** What you need to do **
Extract the complete listing and repeat it word for word.

** Source information **
*** Block opens ***
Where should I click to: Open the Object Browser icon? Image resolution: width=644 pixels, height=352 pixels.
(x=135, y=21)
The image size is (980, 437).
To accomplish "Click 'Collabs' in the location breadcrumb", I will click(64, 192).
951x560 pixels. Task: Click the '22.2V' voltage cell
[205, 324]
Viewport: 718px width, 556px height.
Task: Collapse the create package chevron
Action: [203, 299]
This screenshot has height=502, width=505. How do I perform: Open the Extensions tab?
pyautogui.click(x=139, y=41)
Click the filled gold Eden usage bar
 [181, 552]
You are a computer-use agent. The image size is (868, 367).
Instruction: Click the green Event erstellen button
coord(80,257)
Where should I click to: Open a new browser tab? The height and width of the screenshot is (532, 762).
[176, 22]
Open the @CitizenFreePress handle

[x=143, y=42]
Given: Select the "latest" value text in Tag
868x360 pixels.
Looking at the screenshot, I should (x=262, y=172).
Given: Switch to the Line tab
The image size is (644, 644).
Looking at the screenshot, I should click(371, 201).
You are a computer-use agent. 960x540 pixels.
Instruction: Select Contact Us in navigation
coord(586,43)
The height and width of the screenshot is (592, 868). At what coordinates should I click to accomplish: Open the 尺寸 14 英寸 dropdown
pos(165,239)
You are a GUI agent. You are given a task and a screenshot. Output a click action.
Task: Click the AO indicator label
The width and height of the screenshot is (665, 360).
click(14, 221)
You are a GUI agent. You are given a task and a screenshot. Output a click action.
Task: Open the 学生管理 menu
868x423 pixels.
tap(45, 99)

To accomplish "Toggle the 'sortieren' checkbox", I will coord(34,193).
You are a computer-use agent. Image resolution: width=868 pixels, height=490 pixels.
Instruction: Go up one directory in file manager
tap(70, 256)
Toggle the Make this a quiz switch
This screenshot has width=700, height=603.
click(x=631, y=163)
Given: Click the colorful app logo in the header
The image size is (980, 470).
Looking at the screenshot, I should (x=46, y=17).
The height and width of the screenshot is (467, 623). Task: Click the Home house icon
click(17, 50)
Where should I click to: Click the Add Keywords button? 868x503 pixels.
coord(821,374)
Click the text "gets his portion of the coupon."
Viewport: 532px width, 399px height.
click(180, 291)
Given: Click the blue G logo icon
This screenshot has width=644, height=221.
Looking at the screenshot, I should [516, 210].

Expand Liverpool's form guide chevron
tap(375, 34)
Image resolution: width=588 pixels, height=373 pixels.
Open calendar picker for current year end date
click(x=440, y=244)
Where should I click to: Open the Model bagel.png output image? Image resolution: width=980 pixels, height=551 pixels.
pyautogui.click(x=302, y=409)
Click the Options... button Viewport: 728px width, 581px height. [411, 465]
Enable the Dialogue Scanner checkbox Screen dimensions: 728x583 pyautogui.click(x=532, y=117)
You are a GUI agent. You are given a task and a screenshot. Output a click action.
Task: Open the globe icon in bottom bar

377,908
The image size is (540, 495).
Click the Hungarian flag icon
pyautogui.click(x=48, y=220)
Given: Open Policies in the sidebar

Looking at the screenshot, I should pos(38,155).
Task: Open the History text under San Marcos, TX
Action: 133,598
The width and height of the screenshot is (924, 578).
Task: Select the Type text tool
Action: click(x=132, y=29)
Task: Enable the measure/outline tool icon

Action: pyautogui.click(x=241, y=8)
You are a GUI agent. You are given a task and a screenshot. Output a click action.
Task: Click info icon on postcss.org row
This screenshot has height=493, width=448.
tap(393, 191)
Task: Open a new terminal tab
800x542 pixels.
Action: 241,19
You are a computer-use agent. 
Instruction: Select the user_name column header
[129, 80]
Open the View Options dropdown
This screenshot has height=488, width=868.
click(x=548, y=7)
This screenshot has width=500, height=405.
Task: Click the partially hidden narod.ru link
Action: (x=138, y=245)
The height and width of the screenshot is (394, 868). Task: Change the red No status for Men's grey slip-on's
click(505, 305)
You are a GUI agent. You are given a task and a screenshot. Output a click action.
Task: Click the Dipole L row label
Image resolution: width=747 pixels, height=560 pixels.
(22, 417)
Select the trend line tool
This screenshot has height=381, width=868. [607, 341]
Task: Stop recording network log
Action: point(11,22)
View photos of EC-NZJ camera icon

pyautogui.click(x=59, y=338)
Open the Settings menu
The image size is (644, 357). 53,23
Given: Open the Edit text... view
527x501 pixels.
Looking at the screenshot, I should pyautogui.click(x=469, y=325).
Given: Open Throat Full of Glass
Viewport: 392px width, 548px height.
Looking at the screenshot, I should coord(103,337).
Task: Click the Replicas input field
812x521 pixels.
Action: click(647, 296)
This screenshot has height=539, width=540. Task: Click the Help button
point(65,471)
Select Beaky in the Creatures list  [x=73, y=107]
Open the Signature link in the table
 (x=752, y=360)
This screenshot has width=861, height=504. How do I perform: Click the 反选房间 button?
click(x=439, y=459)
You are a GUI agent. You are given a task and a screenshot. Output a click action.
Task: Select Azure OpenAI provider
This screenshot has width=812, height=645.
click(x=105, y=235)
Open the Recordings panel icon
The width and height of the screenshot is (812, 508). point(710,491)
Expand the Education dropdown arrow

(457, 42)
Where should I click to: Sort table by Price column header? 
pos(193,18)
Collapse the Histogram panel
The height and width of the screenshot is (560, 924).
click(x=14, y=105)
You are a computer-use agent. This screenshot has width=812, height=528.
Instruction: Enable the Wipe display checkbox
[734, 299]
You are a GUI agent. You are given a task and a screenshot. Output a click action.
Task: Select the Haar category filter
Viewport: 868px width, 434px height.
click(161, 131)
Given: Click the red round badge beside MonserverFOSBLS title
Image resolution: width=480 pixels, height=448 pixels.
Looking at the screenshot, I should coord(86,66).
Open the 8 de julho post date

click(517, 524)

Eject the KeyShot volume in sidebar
*** Block closes ***
** Output of the task **
Where should I click to: Open the Object Browser icon? Image resolution: width=644 pixels, height=352 pixels.
(x=135, y=21)
The image size is (980, 437).
To accomplish "Click 'Collabs' in the location breadcrumb", I will click(64, 192).
951x560 pixels. Task: Click the '22.2V' voltage cell
[205, 324]
Viewport: 718px width, 556px height.
Task: Collapse the create package chevron
Action: [203, 299]
This screenshot has height=502, width=505. How do I perform: Open the Extensions tab?
pyautogui.click(x=139, y=41)
Click the filled gold Eden usage bar
 [181, 552]
You are a computer-use agent. The image size is (868, 367).
Instruction: Click the green Event erstellen button
coord(80,257)
Where should I click to: Open a new browser tab? The height and width of the screenshot is (532, 762).
[176, 22]
Open the @CitizenFreePress handle

[x=143, y=42]
Given: Select the "latest" value text in Tag
868x360 pixels.
Looking at the screenshot, I should (x=262, y=172).
Given: Switch to the Line tab
The image size is (644, 644).
Looking at the screenshot, I should click(371, 201).
You are a computer-use agent. 960x540 pixels.
Instruction: Select Contact Us in navigation
coord(586,43)
The height and width of the screenshot is (592, 868). At what coordinates should I click to accomplish: Open the 尺寸 14 英寸 dropdown
pos(165,239)
You are a GUI agent. You are given a task and a screenshot. Output a click action.
Task: Click the AO indicator label
The width and height of the screenshot is (665, 360).
click(14, 221)
You are a GUI agent. You are given a task and a screenshot. Output a click action.
Task: Open the 学生管理 menu
868x423 pixels.
tap(45, 99)

To accomplish "Toggle the 'sortieren' checkbox", I will coord(34,193).
You are a computer-use agent. Image resolution: width=868 pixels, height=490 pixels.
Instruction: Go up one directory in file manager
tap(70, 256)
Toggle the Make this a quiz switch
This screenshot has width=700, height=603.
click(x=631, y=163)
Given: Click the colorful app logo in the header
The image size is (980, 470).
Looking at the screenshot, I should (x=46, y=17).
The height and width of the screenshot is (467, 623). Task: Click the Home house icon
click(17, 50)
Where should I click to: Click the Add Keywords button? 868x503 pixels.
coord(821,374)
Click the text "gets his portion of the coupon."
Viewport: 532px width, 399px height.
click(180, 291)
Given: Click the blue G logo icon
This screenshot has width=644, height=221.
Looking at the screenshot, I should [516, 210].

Expand Liverpool's form guide chevron
tap(375, 34)
Image resolution: width=588 pixels, height=373 pixels.
Open calendar picker for current year end date
click(x=440, y=244)
Where should I click to: Open the Model bagel.png output image? Image resolution: width=980 pixels, height=551 pixels.
pyautogui.click(x=302, y=409)
Click the Options... button Viewport: 728px width, 581px height. [411, 465]
Enable the Dialogue Scanner checkbox Screen dimensions: 728x583 pyautogui.click(x=532, y=117)
You are a GUI agent. You are given a task and a screenshot. Output a click action.
Task: Open the globe icon in bottom bar

377,908
The image size is (540, 495).
Click the Hungarian flag icon
pyautogui.click(x=48, y=220)
Given: Open Policies in the sidebar

Looking at the screenshot, I should pos(38,155).
Task: Open the History text under San Marcos, TX
Action: 133,598
The width and height of the screenshot is (924, 578).
Task: Select the Type text tool
Action: click(x=132, y=29)
Task: Enable the measure/outline tool icon

Action: pyautogui.click(x=241, y=8)
You are a GUI agent. You are given a task and a screenshot. Output a click action.
Task: Click info icon on postcss.org row
This screenshot has height=493, width=448.
tap(393, 191)
Task: Open a new terminal tab
800x542 pixels.
Action: 241,19
You are a computer-use agent. 
Instruction: Select the user_name column header
[129, 80]
Open the View Options dropdown
This screenshot has height=488, width=868.
click(x=548, y=7)
This screenshot has width=500, height=405.
Task: Click the partially hidden narod.ru link
Action: (x=138, y=245)
The height and width of the screenshot is (394, 868). Task: Change the red No status for Men's grey slip-on's
click(505, 305)
You are a GUI agent. You are given a task and a screenshot. Output a click action.
Task: Click the Dipole L row label
Image resolution: width=747 pixels, height=560 pixels.
(22, 417)
Select the trend line tool
This screenshot has height=381, width=868. [607, 341]
Task: Stop recording network log
Action: point(11,22)
View photos of EC-NZJ camera icon

pyautogui.click(x=59, y=338)
Open the Settings menu
The image size is (644, 357). 53,23
Given: Open the Edit text... view
527x501 pixels.
Looking at the screenshot, I should pyautogui.click(x=469, y=325).
Given: Open Throat Full of Glass
Viewport: 392px width, 548px height.
Looking at the screenshot, I should coord(103,337).
Task: Click the Replicas input field
812x521 pixels.
Action: click(647, 296)
This screenshot has height=539, width=540. Task: Click the Help button
point(65,471)
Select Beaky in the Creatures list  [x=73, y=107]
Open the Signature link in the table
 (x=752, y=360)
This screenshot has width=861, height=504. How do I perform: Click the 反选房间 button?
click(x=439, y=459)
You are a GUI agent. You are given a task and a screenshot. Output a click action.
Task: Select Azure OpenAI provider
This screenshot has width=812, height=645.
click(x=105, y=235)
Open the Recordings panel icon
The width and height of the screenshot is (812, 508). point(710,491)
Expand the Education dropdown arrow

(457, 42)
Where should I click to: Sort table by Price column header? 
pos(193,18)
Collapse the Histogram panel
The height and width of the screenshot is (560, 924).
click(x=14, y=105)
You are a computer-use agent. This screenshot has width=812, height=528.
Instruction: Enable the Wipe display checkbox
[734, 299]
You are a GUI agent. You are given a task and a screenshot. Output a click action.
Task: Select the Haar category filter
Viewport: 868px width, 434px height.
click(161, 131)
Given: Click the red round badge beside MonserverFOSBLS title
Image resolution: width=480 pixels, height=448 pixels.
Looking at the screenshot, I should coord(86,66).
Open the 8 de julho post date

click(517, 524)

Eject the KeyShot volume in sidebar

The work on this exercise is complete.